■ **About this task**
Go through the entries below and collect each line with the string "thumbnail" in it.

----- Dataset excerpts -----

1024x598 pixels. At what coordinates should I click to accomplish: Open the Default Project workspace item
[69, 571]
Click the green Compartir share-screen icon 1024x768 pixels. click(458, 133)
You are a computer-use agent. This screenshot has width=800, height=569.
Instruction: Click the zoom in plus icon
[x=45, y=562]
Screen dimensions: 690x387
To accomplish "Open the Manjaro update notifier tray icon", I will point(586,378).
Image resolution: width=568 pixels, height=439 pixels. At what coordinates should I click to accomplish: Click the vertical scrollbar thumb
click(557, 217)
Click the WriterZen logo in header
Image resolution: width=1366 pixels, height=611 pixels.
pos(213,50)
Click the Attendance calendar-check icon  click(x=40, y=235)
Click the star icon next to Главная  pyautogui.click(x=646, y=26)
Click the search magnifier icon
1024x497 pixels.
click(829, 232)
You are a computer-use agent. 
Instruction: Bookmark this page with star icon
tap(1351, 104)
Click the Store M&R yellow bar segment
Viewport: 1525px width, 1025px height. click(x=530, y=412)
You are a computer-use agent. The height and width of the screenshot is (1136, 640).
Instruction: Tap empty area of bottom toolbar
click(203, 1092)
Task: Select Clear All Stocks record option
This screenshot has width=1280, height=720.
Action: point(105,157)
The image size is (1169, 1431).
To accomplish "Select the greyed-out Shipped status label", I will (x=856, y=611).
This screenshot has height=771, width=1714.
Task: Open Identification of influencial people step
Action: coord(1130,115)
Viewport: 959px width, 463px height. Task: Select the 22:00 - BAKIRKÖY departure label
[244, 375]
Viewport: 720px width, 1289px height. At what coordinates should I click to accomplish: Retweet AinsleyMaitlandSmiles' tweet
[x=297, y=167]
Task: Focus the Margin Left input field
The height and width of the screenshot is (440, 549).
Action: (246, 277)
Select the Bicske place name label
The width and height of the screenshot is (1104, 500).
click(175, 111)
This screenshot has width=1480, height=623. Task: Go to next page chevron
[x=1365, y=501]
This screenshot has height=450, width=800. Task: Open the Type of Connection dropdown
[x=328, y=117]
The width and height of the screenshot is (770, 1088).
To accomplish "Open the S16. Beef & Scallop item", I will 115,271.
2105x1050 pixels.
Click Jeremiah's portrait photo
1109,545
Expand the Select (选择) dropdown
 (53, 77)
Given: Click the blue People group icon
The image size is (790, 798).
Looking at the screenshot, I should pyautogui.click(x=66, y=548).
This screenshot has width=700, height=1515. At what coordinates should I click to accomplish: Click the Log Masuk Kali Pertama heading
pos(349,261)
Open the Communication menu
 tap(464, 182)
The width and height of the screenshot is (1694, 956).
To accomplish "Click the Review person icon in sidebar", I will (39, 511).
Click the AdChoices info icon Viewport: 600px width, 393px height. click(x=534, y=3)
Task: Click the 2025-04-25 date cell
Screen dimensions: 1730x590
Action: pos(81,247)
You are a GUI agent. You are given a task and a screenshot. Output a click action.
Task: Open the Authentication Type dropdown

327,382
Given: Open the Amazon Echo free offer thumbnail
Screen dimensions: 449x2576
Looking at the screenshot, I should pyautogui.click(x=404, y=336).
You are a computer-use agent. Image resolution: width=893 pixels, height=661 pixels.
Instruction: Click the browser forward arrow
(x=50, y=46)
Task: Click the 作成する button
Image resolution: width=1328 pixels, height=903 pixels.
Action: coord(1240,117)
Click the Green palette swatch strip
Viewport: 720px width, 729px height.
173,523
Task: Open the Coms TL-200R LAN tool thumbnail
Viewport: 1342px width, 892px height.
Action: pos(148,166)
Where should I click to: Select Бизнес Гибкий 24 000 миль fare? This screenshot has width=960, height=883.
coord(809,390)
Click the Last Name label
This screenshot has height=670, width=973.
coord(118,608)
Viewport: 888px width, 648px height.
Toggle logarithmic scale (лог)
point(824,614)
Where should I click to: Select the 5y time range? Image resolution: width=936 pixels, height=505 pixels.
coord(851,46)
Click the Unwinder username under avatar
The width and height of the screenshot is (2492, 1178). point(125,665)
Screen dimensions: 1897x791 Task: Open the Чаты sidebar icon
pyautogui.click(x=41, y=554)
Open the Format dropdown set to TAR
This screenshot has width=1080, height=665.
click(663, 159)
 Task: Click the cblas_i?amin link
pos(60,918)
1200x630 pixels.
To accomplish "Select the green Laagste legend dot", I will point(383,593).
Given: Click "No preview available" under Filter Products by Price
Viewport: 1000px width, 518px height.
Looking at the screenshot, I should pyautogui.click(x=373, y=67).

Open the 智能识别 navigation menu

-----

■ **Output for this exercise**
Given: Open the Amazon Echo free offer thumbnail
Task: Open the Coms TL-200R LAN tool thumbnail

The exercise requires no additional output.